UPDF AI

Document-Level Event Argument Extraction by Conditional Generation

Sha Li,Heng Ji,Jiawei Han

2021 · DOI: 10.18653/V1/2021.NAACL-MAIN.69
North American Chapter of the Association for Computational Linguistics · 337 Citations

TLDR

A document-level neural event argument extraction model is proposed by formulating the task as conditional generation following event templates by creating the first end-to-end zero-shot event extraction framework.

Abstract

Event extraction has long been treated as a sentence-level task in the IE community. We argue that this setting does not match human informative seeking behavior and leads to incomplete and uninformative extraction results.

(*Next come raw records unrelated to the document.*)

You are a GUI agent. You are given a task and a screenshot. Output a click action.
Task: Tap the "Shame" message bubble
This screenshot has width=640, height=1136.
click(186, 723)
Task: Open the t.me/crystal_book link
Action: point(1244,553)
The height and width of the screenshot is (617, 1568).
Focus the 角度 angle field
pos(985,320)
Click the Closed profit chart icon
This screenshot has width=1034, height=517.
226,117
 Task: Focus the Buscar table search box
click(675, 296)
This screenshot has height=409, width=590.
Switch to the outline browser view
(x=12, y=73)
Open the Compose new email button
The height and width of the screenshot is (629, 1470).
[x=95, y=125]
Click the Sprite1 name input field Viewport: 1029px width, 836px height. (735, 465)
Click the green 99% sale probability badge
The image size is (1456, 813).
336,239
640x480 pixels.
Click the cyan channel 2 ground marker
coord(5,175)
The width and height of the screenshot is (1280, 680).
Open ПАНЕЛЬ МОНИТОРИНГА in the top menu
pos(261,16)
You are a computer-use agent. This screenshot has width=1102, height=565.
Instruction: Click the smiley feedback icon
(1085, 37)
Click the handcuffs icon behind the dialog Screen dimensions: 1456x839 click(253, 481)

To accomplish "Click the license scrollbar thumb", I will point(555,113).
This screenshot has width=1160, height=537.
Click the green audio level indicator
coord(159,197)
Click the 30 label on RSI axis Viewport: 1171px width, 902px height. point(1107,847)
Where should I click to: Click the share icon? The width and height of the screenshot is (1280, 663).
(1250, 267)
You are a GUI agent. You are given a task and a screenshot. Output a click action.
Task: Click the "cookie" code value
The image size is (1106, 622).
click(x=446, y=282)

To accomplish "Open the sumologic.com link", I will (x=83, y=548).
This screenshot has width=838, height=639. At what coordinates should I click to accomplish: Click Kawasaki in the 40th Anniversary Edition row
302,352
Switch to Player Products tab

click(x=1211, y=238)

We propose a document-level neural event argument extraction model by formulating the task as conditional generation following event templates. We also compile a new document-level event extraction benchmark dataset WikiEvents which includes complete event and coreference annotation. On the task of argument extraction, we achieve an absolute gain of 7.6% F1 and 5.7% F1 over the next best model on the RAMS and WikiEvents dataset respectively. On the more challenging task of informative argument extraction, which requires implicit coreference reasoning, we achieve a 9.3% F1 gain over the best baseline. To demonstrate the portability of our model, we also create the first end-to-end zero-shot event extraction framework and achieve 97% of fully supervised model’s trigger extraction performance and 82% of the argument extraction performance given only access to 10 out of the 33 types on ACE.